Nvidia claims to have reduced training time from a few days to as low as 53 minutes while inference has broken the 8 milliseconds threshold to 2 milliseconds. 

The company said the reduced inference would allow businesses to engage with customers more naturally and in true real-time conversations.

Developers can now use modern language understanding solutions in large-scale applications and get real-time insights to a wider user base, the company said in a statement.

Early adopters of the technology, including Microsoft and big startups, are utilising BERT for better response rates and intuitiveness, the statement added.
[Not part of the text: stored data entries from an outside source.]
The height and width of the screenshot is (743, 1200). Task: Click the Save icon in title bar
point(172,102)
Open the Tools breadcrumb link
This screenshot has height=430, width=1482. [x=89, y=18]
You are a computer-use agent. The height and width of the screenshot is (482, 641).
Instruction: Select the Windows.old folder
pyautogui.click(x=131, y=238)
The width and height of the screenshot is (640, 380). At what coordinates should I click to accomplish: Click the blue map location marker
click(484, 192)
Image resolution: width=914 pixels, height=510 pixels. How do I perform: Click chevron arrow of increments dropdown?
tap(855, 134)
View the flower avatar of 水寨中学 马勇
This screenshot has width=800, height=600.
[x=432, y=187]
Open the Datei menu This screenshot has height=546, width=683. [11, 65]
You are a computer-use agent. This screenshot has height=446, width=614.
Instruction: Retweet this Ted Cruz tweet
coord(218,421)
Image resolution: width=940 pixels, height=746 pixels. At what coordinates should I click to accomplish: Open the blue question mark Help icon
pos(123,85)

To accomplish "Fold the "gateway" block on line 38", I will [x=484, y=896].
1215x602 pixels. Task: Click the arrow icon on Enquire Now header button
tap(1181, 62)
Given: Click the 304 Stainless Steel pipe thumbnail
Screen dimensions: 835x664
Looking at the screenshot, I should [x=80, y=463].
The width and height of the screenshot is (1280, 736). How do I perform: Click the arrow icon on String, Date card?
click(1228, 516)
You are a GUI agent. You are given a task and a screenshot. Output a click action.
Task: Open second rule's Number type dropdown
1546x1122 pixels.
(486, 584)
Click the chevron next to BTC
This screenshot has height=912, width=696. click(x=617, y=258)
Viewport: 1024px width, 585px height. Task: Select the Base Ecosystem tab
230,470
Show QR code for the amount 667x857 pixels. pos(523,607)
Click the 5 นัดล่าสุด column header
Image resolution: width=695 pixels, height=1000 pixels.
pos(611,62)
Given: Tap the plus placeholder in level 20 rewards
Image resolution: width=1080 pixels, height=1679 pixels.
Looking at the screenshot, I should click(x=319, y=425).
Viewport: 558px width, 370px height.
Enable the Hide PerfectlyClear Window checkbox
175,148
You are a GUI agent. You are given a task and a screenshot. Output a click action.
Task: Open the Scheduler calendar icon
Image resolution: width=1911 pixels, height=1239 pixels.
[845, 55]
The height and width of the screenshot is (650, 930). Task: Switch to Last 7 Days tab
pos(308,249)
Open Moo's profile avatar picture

The chip maker said it has now added key optimisations to its AI platform by building the largest language model of its kind to date through BERT. 

"Large language models are revolutionizing AI for natural language," said Bryan Catanzaro, vice president of applied deep learning research, Nvidia.

Catanzaro also pointed out that advanced AI capabilities are helping solve difficult language problems and are bringing solutions closer to a truly conversational AI tool.  

AI services backed by natural language processing or NLP are expected to grow to $16.07 billion by 2021, according to a report by Markets & Markets. Digital voice assistants might reach 8 billion from the current 2.5 billion in the next four years, according to Juniper research.